Salvador, Brazil – Aug 12, 2006

After saying a sad goodbye to Kitty, Grant and Will Proctor, I begin to explore the areas around Salvador easily reachable by car and head first to a place that is generally raved about, Praia de Forte, or beach fort in English. It becomes quickly apparent that this is another too cute outdoor shopping mall, a bit like a small and mildly ragged Nantucket, holding little or no interest for me. And its beach, lined with rocks, is nothing much.

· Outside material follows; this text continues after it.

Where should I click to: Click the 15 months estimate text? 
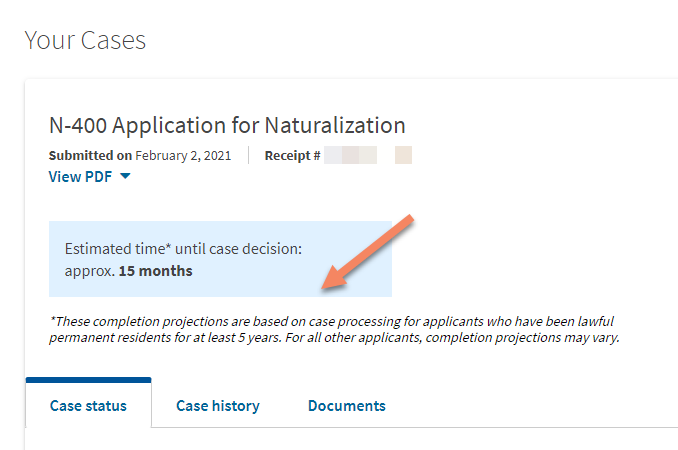[x=156, y=271]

After a few days of such side trips, I direct the crew to cast off lines in Salvador and make the several hour trip to the truly delightful seaside resort town of Morro de Sao Paolo, where we anchor just offshore in a protected bay. The town, a miniature but much-improved version of St. Augustine, Florida, has not a car in site. Transport is by foot along sand streets, or paths more accurately, and elevation changes are considerable. Unpretentious restaurants, cozy bars, and the usual shops full of ladies’ stuff abound. Yet there is an air of authenticity, a slight raffishness, that makes the place a joy.

After a long walk along the sunny, wind swept beach to a first class resort, Jorges, the English speaking (sort of) taxi driver who guided me around Salvador, meets me by prior arrangement, and together we take a rattle trap bus ride back into town over rough dirt roads, past donkey carts and modest hovels, finally unloading at a sand floored bar right on the beach. It is out of season and so the usually oppressive crowds of a popular place like this aren’t here yet. The only disturbances are the three or four times an hour phone calls from Jorges wife filling him in on the exigencies of life for her and their young child. He tries to explain that he is working with a paying client who is not too thrilled with the phone rings, but that seems to have no effect.

With Jorges keeping me mostly out of trouble and finding the best bars and restaurants, I while away two days here under near perfect skies. It is one of the few places in Brazil so far to which I’d gladly return one day.